5. Retrograde pyelograms are performed by a urologist in the operating room or well-equipped office. While performing cystoscopy, the urologist feeds a catheter into the opening of the ureteral orifice. He or she then injects dye through the catheter, filling the ureter and renal pelvis. An X-ray is obtained that will now show the entire upper tract in good detail. It does not require any intravenous contrast and thus is very useful for patients who are allergic to the contrast or have kidney disease preventing them from receiving contrast. The retrograde pyelogram probably gives the best image of the upper tracts of all of the studies except ureteroscopy. Although the quality of the image is excellent, it does usually require anesthesia and instrumentation that the other studies do not. Therefore, it is most often used in those individuals who are unable to have one of the previously mentioned X-ray studies or for those patients who have had an abnormality seen on one of those studies.

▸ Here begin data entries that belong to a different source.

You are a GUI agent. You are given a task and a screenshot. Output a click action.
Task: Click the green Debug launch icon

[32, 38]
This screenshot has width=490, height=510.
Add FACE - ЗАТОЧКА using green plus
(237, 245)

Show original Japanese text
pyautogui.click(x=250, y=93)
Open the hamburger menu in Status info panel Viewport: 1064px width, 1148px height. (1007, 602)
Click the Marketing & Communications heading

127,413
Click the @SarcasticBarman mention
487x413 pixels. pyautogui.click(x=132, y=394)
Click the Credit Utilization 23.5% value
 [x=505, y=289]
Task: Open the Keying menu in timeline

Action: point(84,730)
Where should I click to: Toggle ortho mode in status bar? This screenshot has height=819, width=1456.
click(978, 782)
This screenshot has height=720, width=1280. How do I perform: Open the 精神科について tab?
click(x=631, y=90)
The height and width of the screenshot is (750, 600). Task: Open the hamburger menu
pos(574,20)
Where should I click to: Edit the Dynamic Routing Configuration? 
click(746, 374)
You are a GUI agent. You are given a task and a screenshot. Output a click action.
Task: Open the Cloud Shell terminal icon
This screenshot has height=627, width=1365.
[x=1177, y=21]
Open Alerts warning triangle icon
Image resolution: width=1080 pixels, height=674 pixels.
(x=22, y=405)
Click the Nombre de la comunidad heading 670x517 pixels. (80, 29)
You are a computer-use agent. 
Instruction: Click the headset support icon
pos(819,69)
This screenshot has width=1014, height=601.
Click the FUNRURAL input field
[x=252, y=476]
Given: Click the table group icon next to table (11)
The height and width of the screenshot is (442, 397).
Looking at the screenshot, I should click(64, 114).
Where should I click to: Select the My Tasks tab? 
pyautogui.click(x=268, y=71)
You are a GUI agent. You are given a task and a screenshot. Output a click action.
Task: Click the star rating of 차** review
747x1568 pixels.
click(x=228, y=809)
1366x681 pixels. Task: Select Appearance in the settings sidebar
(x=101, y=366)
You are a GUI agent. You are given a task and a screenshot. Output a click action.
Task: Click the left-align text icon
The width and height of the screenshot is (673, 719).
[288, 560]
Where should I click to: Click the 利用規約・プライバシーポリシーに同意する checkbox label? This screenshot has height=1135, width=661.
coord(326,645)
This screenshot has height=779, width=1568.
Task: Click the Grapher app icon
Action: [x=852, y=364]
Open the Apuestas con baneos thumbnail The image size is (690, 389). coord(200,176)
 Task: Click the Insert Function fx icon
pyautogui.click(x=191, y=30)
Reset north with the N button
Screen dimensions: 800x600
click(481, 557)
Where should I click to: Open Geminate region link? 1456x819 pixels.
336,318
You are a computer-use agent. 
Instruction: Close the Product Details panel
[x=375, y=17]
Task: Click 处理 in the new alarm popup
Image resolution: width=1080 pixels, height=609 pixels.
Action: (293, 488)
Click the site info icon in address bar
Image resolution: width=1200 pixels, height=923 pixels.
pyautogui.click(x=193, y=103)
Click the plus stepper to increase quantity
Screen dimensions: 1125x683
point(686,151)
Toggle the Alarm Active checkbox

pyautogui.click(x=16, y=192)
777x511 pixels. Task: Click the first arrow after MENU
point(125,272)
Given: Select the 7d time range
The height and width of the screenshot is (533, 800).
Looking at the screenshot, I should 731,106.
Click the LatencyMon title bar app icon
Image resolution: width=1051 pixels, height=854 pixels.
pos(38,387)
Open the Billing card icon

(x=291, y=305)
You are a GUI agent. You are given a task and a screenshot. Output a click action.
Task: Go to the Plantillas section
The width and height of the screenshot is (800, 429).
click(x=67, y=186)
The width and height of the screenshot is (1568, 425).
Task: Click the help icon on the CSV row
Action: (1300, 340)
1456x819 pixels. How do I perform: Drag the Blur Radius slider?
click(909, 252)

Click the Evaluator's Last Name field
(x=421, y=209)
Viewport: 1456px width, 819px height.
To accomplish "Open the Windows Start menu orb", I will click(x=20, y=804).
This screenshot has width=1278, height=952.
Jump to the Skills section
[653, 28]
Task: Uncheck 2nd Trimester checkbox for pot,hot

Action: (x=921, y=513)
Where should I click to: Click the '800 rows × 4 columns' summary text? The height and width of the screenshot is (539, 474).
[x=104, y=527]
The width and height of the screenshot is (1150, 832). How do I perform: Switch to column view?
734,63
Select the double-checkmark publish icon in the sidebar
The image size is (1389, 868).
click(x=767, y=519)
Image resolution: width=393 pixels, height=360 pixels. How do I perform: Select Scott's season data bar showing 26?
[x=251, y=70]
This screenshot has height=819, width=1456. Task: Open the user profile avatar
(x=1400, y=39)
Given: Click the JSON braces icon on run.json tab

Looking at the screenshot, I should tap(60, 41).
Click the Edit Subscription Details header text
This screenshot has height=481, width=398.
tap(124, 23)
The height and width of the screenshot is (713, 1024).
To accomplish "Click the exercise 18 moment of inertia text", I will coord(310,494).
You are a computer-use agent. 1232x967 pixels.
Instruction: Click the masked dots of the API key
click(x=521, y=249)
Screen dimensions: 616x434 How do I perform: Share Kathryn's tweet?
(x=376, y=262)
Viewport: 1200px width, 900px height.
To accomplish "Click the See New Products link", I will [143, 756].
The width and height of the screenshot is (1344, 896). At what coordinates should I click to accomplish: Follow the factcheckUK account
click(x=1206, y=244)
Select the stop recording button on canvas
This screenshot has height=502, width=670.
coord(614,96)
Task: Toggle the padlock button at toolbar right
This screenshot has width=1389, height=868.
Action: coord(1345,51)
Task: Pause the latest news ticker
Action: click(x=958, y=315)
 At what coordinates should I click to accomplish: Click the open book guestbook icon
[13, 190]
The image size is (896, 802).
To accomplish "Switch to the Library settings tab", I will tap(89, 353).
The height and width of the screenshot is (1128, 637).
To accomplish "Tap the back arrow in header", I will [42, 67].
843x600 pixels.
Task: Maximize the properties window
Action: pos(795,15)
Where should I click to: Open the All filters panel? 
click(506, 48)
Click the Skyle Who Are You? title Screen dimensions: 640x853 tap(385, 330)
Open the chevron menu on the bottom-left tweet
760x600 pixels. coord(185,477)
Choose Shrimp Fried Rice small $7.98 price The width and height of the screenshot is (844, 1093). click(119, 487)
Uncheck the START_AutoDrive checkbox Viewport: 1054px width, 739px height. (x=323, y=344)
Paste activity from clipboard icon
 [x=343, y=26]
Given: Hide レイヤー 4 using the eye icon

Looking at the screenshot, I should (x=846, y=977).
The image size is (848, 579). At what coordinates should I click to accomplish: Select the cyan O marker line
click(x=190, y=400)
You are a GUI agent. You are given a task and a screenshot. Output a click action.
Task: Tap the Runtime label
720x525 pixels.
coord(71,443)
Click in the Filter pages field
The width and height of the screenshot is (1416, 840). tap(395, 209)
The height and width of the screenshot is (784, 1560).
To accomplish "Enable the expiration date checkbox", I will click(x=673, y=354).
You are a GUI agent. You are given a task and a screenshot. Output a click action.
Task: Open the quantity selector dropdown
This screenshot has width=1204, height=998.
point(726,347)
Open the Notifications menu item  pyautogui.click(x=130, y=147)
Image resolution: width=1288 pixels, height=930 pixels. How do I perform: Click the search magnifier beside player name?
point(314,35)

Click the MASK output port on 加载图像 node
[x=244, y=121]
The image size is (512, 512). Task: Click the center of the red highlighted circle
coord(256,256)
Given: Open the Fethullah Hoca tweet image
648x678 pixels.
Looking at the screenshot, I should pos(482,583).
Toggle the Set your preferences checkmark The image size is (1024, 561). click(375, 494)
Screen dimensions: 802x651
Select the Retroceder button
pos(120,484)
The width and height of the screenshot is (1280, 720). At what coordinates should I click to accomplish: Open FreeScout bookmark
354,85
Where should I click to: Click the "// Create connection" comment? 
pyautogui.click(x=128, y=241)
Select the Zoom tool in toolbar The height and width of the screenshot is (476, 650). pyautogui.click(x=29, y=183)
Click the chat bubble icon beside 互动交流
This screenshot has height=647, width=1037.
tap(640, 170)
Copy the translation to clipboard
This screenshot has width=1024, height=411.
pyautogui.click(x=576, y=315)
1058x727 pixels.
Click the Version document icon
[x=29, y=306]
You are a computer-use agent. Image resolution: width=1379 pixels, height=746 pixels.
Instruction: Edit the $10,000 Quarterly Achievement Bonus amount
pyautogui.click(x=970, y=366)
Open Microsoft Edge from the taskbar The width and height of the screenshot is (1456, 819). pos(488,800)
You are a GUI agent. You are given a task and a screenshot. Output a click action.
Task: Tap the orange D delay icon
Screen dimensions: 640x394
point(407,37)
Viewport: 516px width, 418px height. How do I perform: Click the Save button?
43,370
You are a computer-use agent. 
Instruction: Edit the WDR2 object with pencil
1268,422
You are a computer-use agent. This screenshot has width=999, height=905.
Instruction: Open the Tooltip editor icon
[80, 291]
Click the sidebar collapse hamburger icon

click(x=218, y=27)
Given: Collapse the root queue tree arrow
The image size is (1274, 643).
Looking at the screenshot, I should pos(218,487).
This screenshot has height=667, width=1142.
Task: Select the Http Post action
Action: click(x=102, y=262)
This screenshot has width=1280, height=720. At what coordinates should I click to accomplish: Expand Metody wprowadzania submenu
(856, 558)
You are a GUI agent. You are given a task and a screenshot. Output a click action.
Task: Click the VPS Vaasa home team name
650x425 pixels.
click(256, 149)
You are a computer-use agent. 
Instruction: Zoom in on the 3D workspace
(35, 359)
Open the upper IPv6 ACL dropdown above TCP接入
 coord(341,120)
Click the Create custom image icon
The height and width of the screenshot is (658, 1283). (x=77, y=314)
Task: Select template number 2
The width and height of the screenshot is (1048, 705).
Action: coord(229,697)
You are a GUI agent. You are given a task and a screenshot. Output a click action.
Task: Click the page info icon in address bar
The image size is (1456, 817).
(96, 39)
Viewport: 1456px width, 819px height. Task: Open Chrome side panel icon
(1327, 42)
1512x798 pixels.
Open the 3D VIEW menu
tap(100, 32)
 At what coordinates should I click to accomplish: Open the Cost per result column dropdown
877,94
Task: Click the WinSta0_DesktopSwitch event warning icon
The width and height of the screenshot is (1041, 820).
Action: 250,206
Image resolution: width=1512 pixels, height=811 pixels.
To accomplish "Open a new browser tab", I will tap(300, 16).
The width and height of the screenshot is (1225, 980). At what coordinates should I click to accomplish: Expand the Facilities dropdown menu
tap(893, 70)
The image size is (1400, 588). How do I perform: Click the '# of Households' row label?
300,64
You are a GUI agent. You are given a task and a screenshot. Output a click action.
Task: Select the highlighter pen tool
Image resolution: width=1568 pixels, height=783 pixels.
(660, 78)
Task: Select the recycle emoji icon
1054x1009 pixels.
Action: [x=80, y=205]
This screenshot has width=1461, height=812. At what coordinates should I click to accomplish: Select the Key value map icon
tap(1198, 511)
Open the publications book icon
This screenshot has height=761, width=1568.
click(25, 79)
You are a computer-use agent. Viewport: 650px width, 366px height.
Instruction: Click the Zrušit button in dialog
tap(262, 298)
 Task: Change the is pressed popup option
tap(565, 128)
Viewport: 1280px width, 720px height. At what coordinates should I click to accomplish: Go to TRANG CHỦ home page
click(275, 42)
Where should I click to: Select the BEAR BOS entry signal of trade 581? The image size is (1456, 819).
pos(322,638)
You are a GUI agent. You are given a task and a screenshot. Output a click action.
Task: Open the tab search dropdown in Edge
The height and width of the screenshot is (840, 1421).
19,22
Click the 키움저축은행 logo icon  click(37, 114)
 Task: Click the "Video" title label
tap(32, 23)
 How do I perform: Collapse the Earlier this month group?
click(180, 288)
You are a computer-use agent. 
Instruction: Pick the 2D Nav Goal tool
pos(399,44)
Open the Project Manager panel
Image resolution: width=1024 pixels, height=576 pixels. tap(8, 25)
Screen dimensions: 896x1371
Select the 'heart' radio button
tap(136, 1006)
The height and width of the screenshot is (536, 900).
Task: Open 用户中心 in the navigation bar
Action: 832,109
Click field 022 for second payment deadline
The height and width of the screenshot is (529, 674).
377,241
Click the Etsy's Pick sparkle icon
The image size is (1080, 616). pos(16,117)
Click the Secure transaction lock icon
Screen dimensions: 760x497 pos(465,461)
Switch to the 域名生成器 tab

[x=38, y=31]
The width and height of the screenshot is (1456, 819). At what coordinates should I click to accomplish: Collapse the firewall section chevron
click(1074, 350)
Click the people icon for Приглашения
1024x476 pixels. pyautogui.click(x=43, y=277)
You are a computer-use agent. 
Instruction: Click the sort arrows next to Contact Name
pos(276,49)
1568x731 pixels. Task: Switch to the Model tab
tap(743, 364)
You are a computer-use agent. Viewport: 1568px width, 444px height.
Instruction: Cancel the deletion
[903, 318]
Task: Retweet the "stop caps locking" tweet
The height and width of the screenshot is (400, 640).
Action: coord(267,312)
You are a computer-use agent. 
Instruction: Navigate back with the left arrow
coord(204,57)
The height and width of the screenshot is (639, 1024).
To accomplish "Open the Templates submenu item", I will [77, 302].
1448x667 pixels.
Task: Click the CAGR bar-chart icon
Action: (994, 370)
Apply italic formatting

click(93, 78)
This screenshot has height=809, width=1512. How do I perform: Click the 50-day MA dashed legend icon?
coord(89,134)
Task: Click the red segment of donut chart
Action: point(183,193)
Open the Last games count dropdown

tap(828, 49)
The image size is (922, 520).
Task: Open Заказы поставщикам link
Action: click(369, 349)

6. Although ureteroscopy is not technically an “upper tract study,” it gives us the most definitive examination. It is similar to cystoscopy but uses a smaller scope. In the operating room or well-equipped office, the ureteroscope is carefully passed into the ureter as it opens into the bladder. This allows the urologist to see the inside of the ureter. It is gently passed all of the way up the ureter into the kidney. Like cy-toscopy, there are both rigid and flexible ureteroscopes. The flexible scope allows doctors to  see all or most of the deep corners of the collecting system within the kidney. Biopsies of any suspicious areas can be taken and sent to  pathology for analysis. Although ureteroscopy provides the best view of the collecting system, it usually requires anesthesia, and there is some small risk of damage to the kidney or ureter; thus, it is usually reserved for those patients who have had an abnormal upper tract study.